## PROBLEM STATEMENT
Can you return, verbatim, the lines from the one holding "Where should I click to: Open" through the one holding "(x=969, y=89)", both included?
____ DATASET EXTRACT
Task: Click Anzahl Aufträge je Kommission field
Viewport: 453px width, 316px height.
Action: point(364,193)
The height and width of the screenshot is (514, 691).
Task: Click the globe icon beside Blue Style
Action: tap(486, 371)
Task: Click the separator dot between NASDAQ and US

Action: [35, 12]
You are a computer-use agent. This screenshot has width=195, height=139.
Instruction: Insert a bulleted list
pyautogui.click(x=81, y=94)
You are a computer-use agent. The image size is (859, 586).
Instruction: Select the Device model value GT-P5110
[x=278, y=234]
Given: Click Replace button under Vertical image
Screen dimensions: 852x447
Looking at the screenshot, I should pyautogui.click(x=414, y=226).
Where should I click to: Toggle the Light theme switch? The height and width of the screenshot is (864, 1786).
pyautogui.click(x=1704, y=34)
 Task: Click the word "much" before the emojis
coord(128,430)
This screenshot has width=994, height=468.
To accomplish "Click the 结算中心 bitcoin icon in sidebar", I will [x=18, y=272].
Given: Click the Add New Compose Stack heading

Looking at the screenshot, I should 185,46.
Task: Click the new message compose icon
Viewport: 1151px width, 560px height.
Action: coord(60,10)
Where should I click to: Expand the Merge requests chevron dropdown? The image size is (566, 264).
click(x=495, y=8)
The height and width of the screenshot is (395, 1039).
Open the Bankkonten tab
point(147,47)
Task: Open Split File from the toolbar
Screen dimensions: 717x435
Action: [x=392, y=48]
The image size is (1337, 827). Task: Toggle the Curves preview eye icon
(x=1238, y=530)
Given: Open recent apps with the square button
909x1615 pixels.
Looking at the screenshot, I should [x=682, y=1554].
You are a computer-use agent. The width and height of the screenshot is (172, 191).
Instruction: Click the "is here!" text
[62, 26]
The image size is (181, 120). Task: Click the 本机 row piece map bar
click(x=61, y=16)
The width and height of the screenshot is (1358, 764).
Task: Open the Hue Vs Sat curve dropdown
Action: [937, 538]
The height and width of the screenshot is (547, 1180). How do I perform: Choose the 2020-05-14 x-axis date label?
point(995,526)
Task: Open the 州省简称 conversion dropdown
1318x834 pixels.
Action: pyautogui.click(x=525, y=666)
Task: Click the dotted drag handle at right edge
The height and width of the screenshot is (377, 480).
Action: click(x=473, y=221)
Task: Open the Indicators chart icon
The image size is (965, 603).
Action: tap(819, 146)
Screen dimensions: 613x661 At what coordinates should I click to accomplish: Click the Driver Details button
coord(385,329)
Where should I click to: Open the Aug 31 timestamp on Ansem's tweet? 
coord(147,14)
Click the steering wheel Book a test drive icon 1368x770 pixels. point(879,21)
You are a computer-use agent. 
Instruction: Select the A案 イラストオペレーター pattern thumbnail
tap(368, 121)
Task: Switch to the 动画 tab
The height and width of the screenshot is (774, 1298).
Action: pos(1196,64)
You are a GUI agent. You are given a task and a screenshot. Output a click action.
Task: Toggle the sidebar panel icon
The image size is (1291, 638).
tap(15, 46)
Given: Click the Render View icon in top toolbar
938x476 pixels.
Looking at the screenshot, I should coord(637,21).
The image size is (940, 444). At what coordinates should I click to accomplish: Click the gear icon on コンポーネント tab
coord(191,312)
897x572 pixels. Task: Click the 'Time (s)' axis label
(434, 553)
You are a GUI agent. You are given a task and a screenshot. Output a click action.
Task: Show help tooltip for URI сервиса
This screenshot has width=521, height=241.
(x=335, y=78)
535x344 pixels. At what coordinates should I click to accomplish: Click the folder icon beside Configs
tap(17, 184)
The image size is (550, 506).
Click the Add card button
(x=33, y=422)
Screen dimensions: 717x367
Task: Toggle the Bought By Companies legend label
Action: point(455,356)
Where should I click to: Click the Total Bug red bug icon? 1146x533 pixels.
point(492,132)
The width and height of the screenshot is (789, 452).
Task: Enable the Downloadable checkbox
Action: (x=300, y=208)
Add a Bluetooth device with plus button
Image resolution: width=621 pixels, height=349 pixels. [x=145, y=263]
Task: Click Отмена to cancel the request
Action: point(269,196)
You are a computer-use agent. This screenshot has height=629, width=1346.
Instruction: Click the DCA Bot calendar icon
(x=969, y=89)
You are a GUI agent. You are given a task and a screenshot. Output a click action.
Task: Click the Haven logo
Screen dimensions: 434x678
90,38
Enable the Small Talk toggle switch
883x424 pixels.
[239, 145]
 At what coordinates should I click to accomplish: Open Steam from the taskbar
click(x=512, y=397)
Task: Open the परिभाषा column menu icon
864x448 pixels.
________
## REPLY
Where should I click to: Open the Aug 31 timestamp on Ansem's tweet? 
coord(147,14)
Click the steering wheel Book a test drive icon 1368x770 pixels. point(879,21)
You are a computer-use agent. 
Instruction: Select the A案 イラストオペレーター pattern thumbnail
tap(368, 121)
Task: Switch to the 动画 tab
The height and width of the screenshot is (774, 1298).
Action: pos(1196,64)
You are a GUI agent. You are given a task and a screenshot. Output a click action.
Task: Toggle the sidebar panel icon
The image size is (1291, 638).
tap(15, 46)
Given: Click the Render View icon in top toolbar
938x476 pixels.
Looking at the screenshot, I should coord(637,21).
The image size is (940, 444). At what coordinates should I click to accomplish: Click the gear icon on コンポーネント tab
coord(191,312)
897x572 pixels. Task: Click the 'Time (s)' axis label
(434, 553)
You are a GUI agent. You are given a task and a screenshot. Output a click action.
Task: Show help tooltip for URI сервиса
This screenshot has width=521, height=241.
(x=335, y=78)
535x344 pixels. At what coordinates should I click to accomplish: Click the folder icon beside Configs
tap(17, 184)
The image size is (550, 506).
Click the Add card button
(x=33, y=422)
Screen dimensions: 717x367
Task: Toggle the Bought By Companies legend label
Action: point(455,356)
Where should I click to: Click the Total Bug red bug icon? 1146x533 pixels.
point(492,132)
The width and height of the screenshot is (789, 452).
Task: Enable the Downloadable checkbox
Action: (x=300, y=208)
Add a Bluetooth device with plus button
Image resolution: width=621 pixels, height=349 pixels. [x=145, y=263]
Task: Click Отмена to cancel the request
Action: point(269,196)
You are a computer-use agent. This screenshot has height=629, width=1346.
Instruction: Click the DCA Bot calendar icon
(x=969, y=89)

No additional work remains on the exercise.